Data breadth. A model trained only on human data will struggle with plants. One trained only on coding sequences will miss regulatory grammar. Scaling species diversity, assay types, and experimental contexts often delivers larger gains than adding layers.

Scaling in biology is multi-dimensional. The critical question is not “how big is the model?”, but “what axes are we scaling, and are they aligned with biological signals”?

Architectures for Biology, Not Just Borrowed from Language

Language models advanced because architecture and data evolved together. Self-attention unlocked long-range dependencies; tokenization improved; datasets scaled; instruction tuning taught models to use their knowledge.

Biology will follow a similar trajectory, but with its own twists. The signals we care about are inherently bidirectional, multimodal, and structured in 3D.

Bidirectionality. Enhancers regulate promoters upstream and downstream. RNA folding depends on base-pairing across both directions. Autoregressive models that only look backward miss half the story.
Long-range, sparse interactions. Unlike text, where nearby words matter most, biological regulation often skips over large spans. Sparse attention or hierarchical models may capture this better.
Multi-scale patterns. Chromatin domains, local motifs, 3D genome structure; biology is layered in ways language is not. Standard transformers may not capture these efficiently.

We likely have not yet found the optimal architecture for biological sequences. Borrowing directly from NLP will take us part of the way, but breakthroughs will come from designs tailored to biological invariances.

The Data Frontier: Diversity, Perturbations, and Synthetic Biology

In our field, there is also a sense that we are approaching the limits of meaningful biological data. This is simply wrong. OpenGenome2 and similar collections are milestones, not endpoints. Sequence diversity is vast; microbial communities, metagenomes, plants, and understudied clades remain under-sampled. Functional diversity is even larger. Perturbation assays, multi-modal single-cell data, and time-series measurements are only beginning to scale.

But most importantly, we are no longer limited to natural data. Genome-scale generative processes and genome foundries mean that we can design synthetic sequences and test them at scale, effectively creating new training data beyond what evolution provides. Evo itself demonstrates this: models that generate and evaluate synthetic variation expand the dataset in directions natural diversity never explored.

### Material shown
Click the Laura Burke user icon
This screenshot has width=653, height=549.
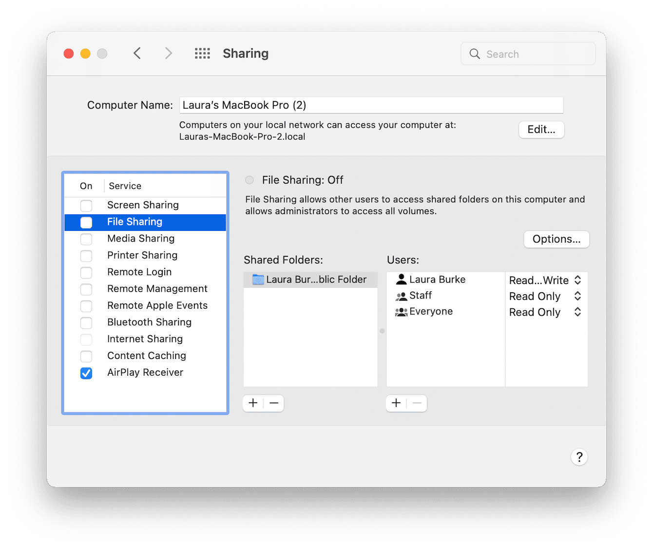coord(401,279)
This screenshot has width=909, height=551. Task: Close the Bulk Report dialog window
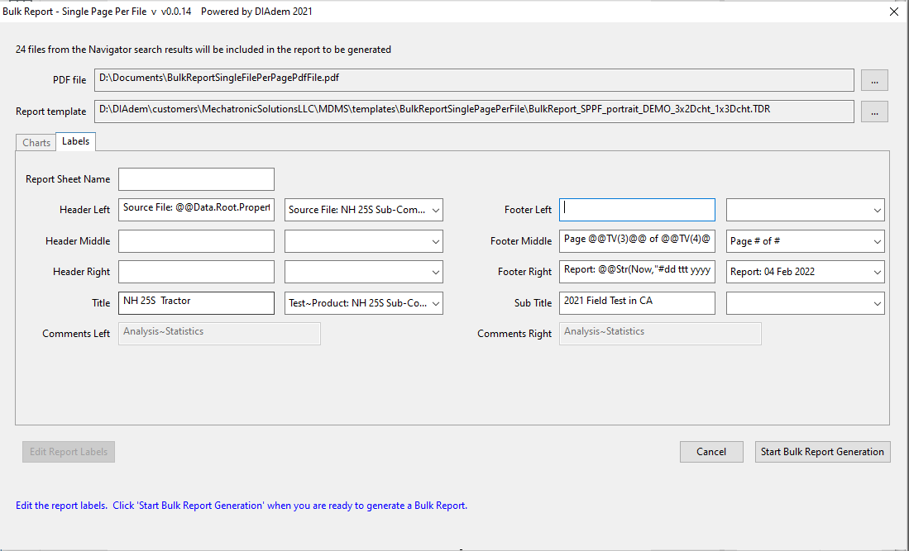pos(892,12)
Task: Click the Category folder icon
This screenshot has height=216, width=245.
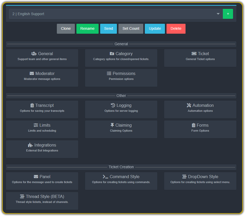Action: (x=112, y=54)
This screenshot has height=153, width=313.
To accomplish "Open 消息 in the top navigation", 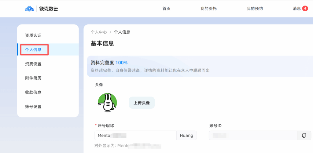I will point(297,9).
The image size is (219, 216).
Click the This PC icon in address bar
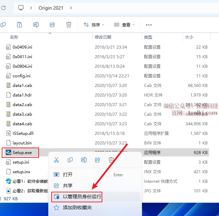click(21, 8)
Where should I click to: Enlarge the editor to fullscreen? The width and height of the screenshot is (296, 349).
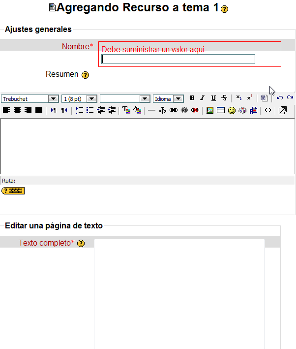[282, 110]
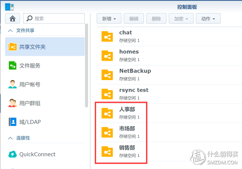Collapse the 连接性 section

point(10,138)
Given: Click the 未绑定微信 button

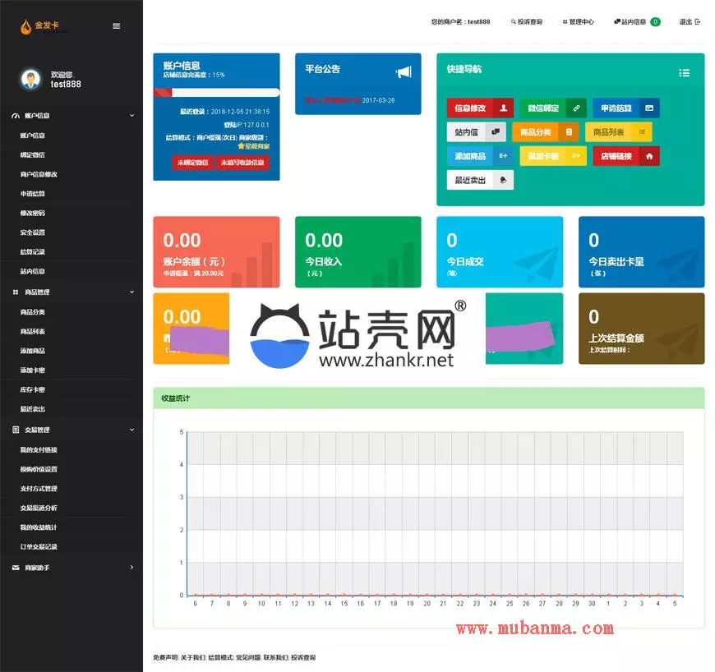Looking at the screenshot, I should click(x=192, y=163).
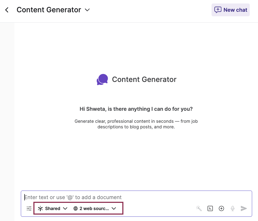Screen dimensions: 258x221
Task: Open the 2 web sources selector
Action: 94,208
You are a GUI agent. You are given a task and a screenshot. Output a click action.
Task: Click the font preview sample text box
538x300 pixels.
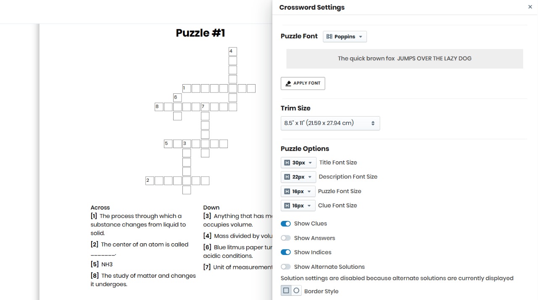tap(404, 58)
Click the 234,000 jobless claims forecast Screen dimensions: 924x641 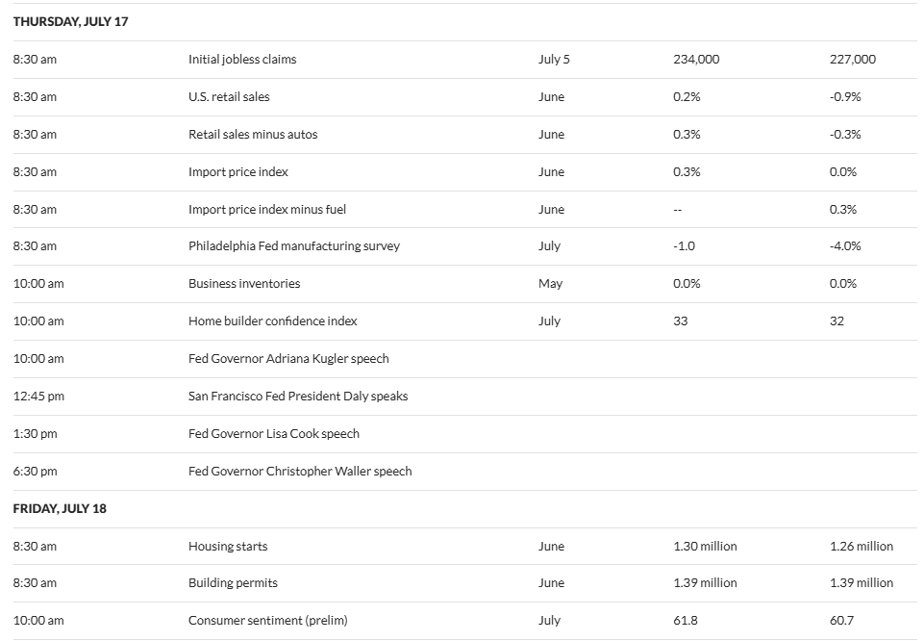point(696,60)
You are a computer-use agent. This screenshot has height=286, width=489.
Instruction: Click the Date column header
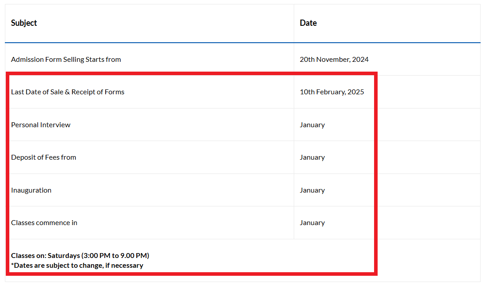(x=308, y=23)
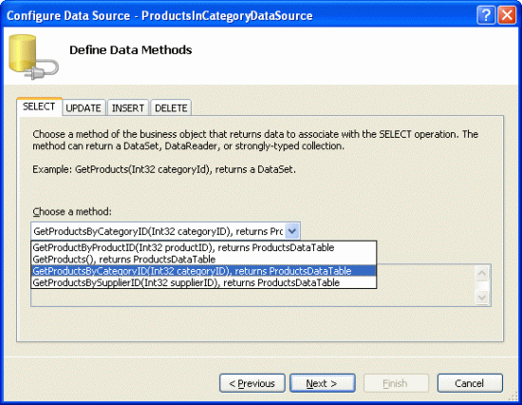
Task: Choose GetProductsBySupplierID method option
Action: tap(203, 282)
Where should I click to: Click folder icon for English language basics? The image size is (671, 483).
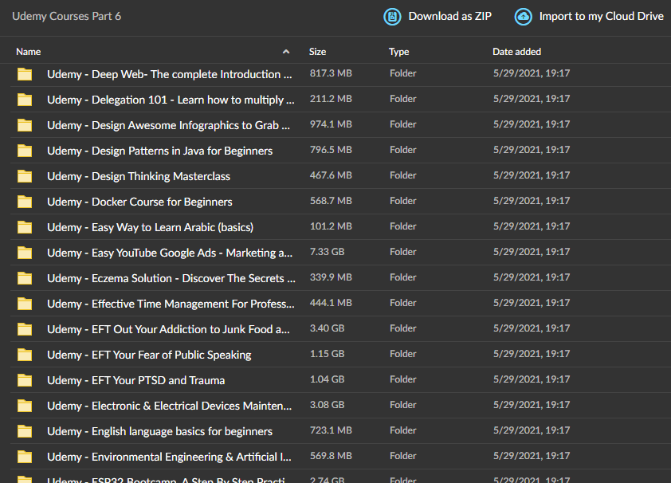point(25,431)
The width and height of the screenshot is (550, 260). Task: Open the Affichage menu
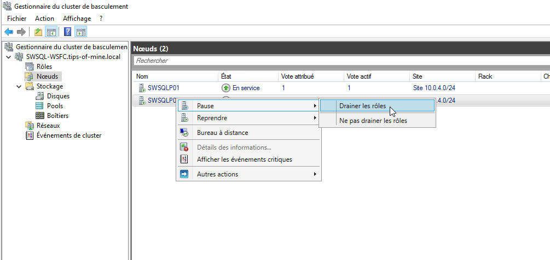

### Problem to solve
Write the next part of the text on biological sequence models, starting after its final sentence. The records were taken from a separate source and have no connection to the text on biological sequence models.

### Task result
Data growth in biology is not about chasing the trillion-token thresholds of NLP. It is about expanding along the biologically relevant axes: species, conditions, modalities, perturbations, and designed diversity.

Foundation Modeling Is Needed More Than Ever

Taken together, these points argue for a reframing. Scaling in biology is not dead. It is conditional.

Foundation modeling helps most where data is sparse.
Scale fails if we probe the wrong layers or delude ourselves by cropping benchmarks.
Scale needs objectives that respect biological regulation.
Scale is multi-dimensional: context length, tokenization, data breadth, architecture, not just parameters.
Scale depends on data diversity, including synthetic generation.

When these conditions are met, scaling delivers. Evo 2’s performance on variant interpretation, foundation models’ ability to transfer across species, and the early success of long-context architectures are all evidence. The story is not failure; it is refinement.

Conclusion

Scaling has always been about more than size. In biology, it is about matching objectives, architectures, and data to the underlying signals. Dismissing scaling because supervised models win in data-rich niches misses the broader picture.

The right framing is this: scaling is alive, but it must be given the right instructions, such as longer contexts, better tokenization, richer objectives, broader data. Under those conditions, scaling unlocks biological insight in places where no supervised model could even start.

Scaling works. We just need to scale the things that matter.